Concerning the management of Non-DICOM data, five workflows are currently supported:

Simple Monte Carlo based estimation of absorbed doses from CT
3D Dosimetry in ¹³¹I TRT of DTC – 1^rst approach
3D Dosimetry in ¹³¹I TRT of DTC – 2^nd approach
2D Dosimetry in ¹³¹I TRT of DTC
Hybrid (i.e. combined 2D and 3D) Dosimetry in ¹³¹I TRT of DTC.

The first describes a simple calculation process, involving three main steps: 1) segmentation leading to the delineation of 3D volumes of interest (VOIs), 2) Monte Carlo simulation of a CT acquisition, allowing to calculate absorbed doses in each voxel of the human body (more precisely in the part of the body imaged within the field of view - FOV - of the CT images), 3) calculation of mean absorbed doses in the different VOIs.

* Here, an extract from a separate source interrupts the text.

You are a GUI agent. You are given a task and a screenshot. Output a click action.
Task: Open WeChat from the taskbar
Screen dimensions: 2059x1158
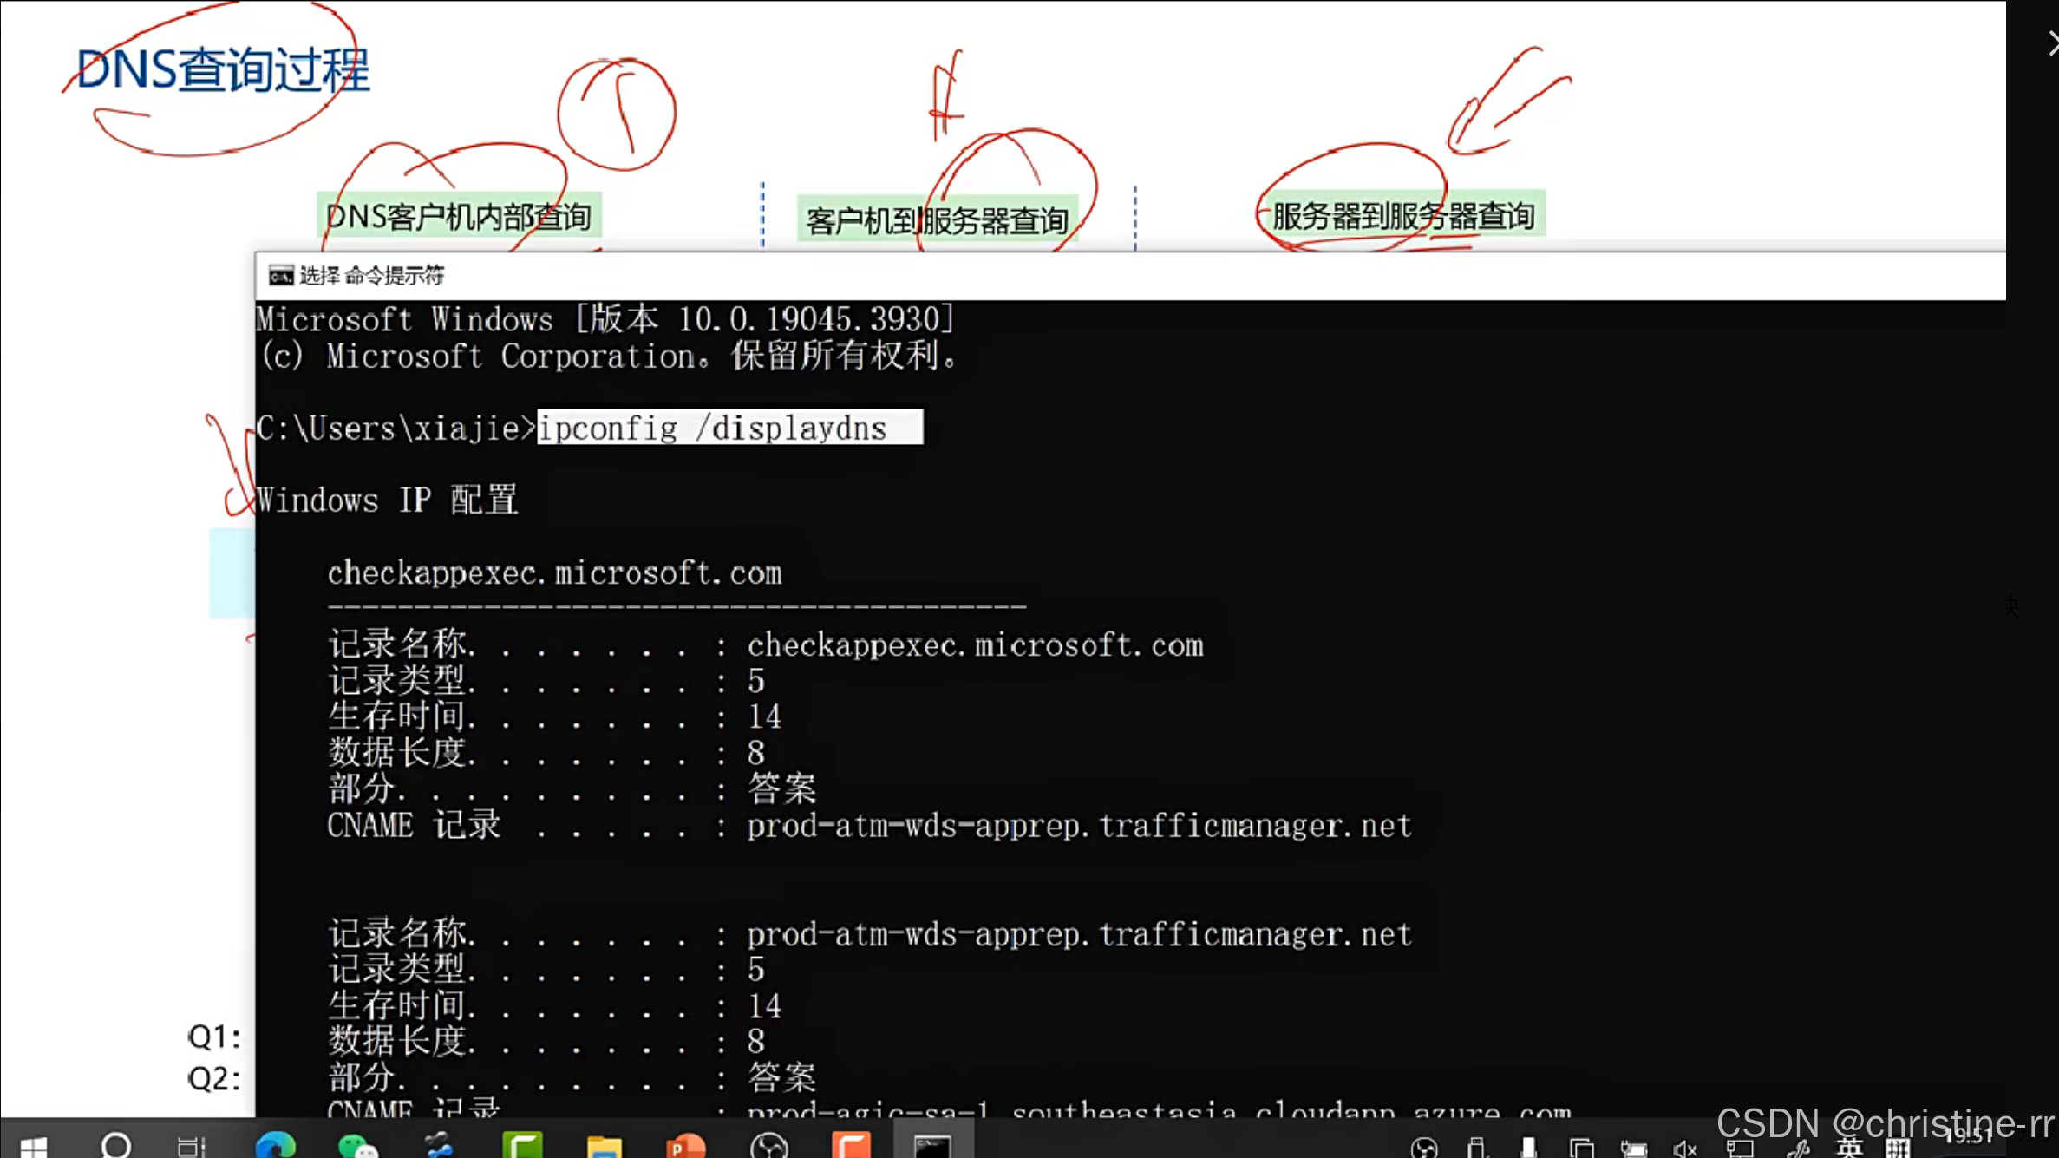pos(356,1147)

The four latter workflows describe the calculation of absorbed doses in several organs or tissues of interest, after the administration of ¹³¹I (NaI) in TRT of DTC, following a common scheme involving: 1) acquisition of NM images at several timepoints (e.g. five timepoints) allowing to characterize the distribution of the radioactive material in the body along time, 2) the calculation of absorbed doses or absorbed dose rates, and 3) time-integration allowing to estimate the absorbed doses in tissues and organs of interest. The various workflows correspond to variants of this calculation process, e.g. in the way NM images are acquired and used - in 3D (3D dosimetry), 2D (2D Dosimetry) or using both (Hybrid Dosimetry), or in the way the integration of time-varying parameters is dealt with, i.e. if time integration is performed on activity or absorbed dose rates.

Sparklis

Figure 4. provides an illustration of the creation of a SPARQL query using Sparklis. The translation into pseudo-natural language appears in the upper-left part of the window: in this example, it retrieves the SPECT data acquisitions that are part of an imaging study whose target anatomical region is the head. The query may be further modified, e.g. to retrieve the date and time of these SPECT acquisitions, or select the images that are the output of these acquisitions: such properties for which data exist in the RDF graph appear in the middle-left part of the window.

Discussion

In this work, our primary goal was to deploy a semantic database in the context of a professional platform dedicated to biomedical research in a pluri-disciplinary domain involving low doses delivered in medical imaging. This is one of the very first real-life deployments of semantic databases in the domain of imaging biobanks [15]. Imaging biobanks [16] will play a prominent role in future biomedical research, by facilitating the sharing and successful reuse of research data. They will also make it possible to provide developers of Artificial Intelligence algorithms with appropriate training data. There is no doubt that semantic technologies will be very beneficial in this context to properly categorize the data and manage the associated metadata, in a way that can satisfy the F.A.I.R. principles [17], i.e. actually make the data Findable, Accessible, Interoperable and Reusable.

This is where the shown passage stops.